Mary Kay and Johnny is an American situation comedy starring real-life married couple Mary Kay and Johnny Stearns. It was the first sitcom broadcast on a network television in the United States. Mary Kay and Johnny initially aired live on the DuMont Television Network before moving to CBS and then NBC.

Format
Plots centered around a bank employee and his "zany, but not dumb" wife and the problems that they encountered. Much of the activity occurred in the couple's apartment in Greenwich Village.

A review in the March 6, 1948, issue of the trade publication Billboard began, "This program comes close to being a model tele[vision] show. In detailing the adventures, mainly domestic, of a young married couple, Johnny and Mary Kay Stearns have come up with charming and fresh material, which always takes into consideration that there are cameras taking everything in." Later in the review, however, the author wrote, "At times the show got just a bit too cute" with the female star squealing too much and the story falling into familiar family sitcom patterns.

Cast
In addition to the Stearnses, the cast included their son, Christopher Stearns, as himself. Mary Kay's mother was played by Nydia Westman, and Johnny's friend Howie was played by Howard Thomas. Jim Stevenson was the announcer.

Broadcast history
The first 15-minute episode debuted on the DuMont Television Network on Tuesday, November 18, 1947. The Stearnses created and wrote all the scripts. The program was broadcast live, most of the action taking place on a set representing the New York City apartment of the title characters, a young married couple.

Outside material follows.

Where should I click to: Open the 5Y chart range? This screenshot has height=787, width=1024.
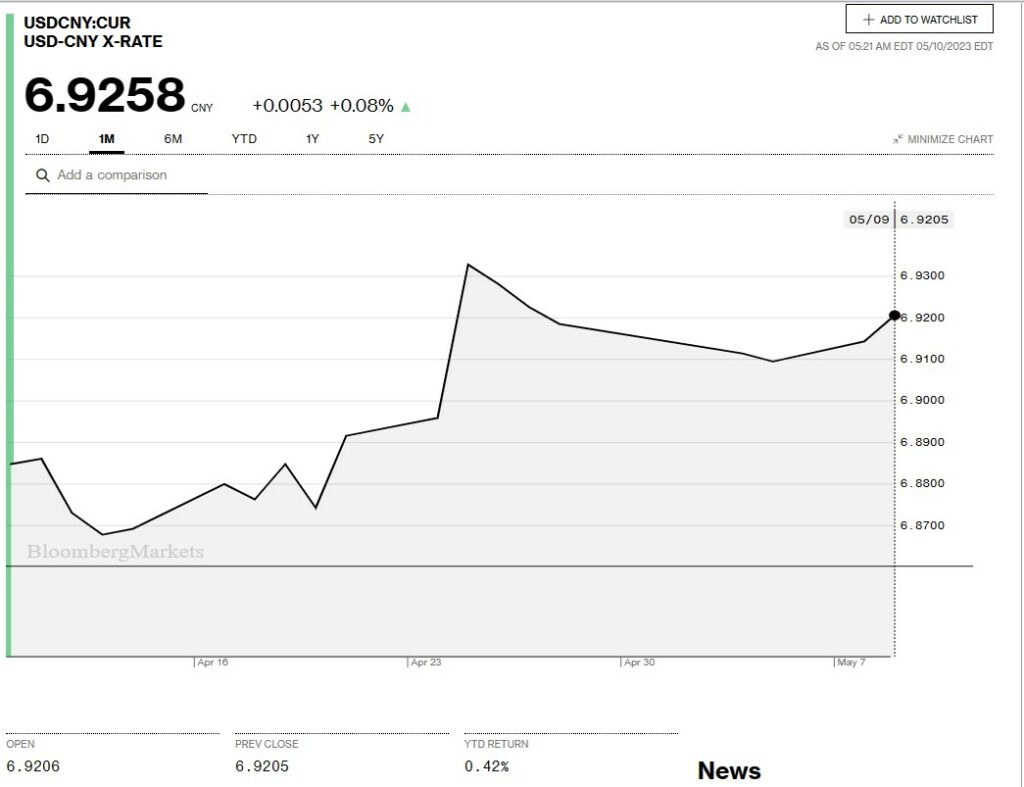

Mary Kay and Johnny was the first program to show a couple sharing a bed, and the first series to show a woman's pregnancy on television: Mary Kay became pregnant in 1948 and after unsuccessfully trying to hide her pregnancy, the producers wrote it into the show. On December 31, 1948, the Stearns' weeks-old son Christopher appeared on the show and became a character.

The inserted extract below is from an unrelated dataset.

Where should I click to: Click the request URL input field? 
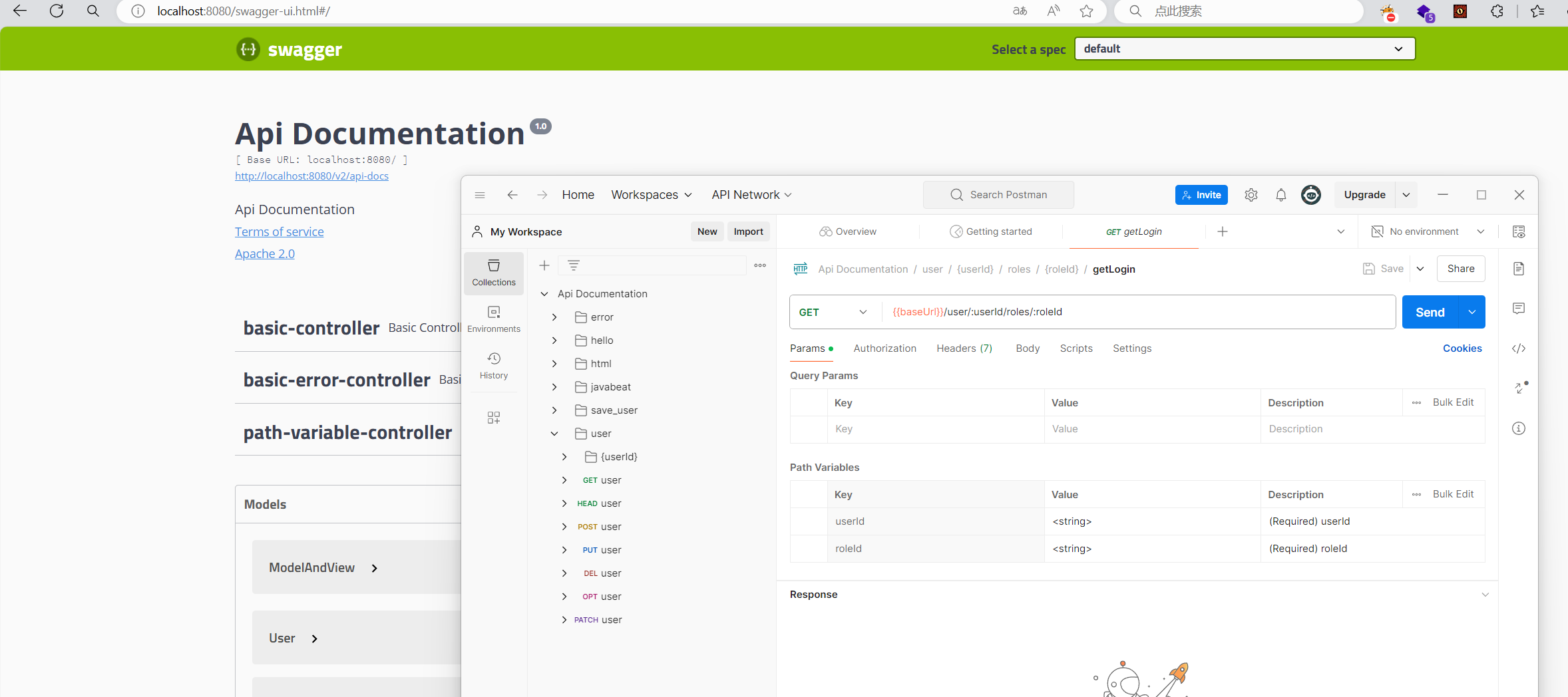(1138, 312)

After a year on DuMont, the show moved to CBS for half a year, much of the time being broadcast every weeknight, then ran for another year each Saturday night on NBC, where it debuted on October 10, 1948. It broadcast the final episode on March 11, 1950.

Viewership
At a time when there were no TV ratings (the A.C. Nielsen Company would not begin measuring TV ratings until 1950), Anacin decided to take a chance and sponsor the show.  This decision worried the advertising executives at Anacin, who thought that they might be wasting money by sponsoring a show with a sparse audience.  A simple, non-scientific scheme to gauge the size of the audience was hatched.  During one commercial spot, Anacin offered a free pocket mirror to the first 200 viewers who wrote in requesting one.  As a precaution, they purchased a total of 400 mirrors in case the audience was twice as large as they expected.  Although the free mirror was offered only during that one spot, Anacin received nearly 9000 requests for mirrors.

Episode status
DuMont's corporate successor, Metromedia, disposed of what was left of the DuMont archive in the East River.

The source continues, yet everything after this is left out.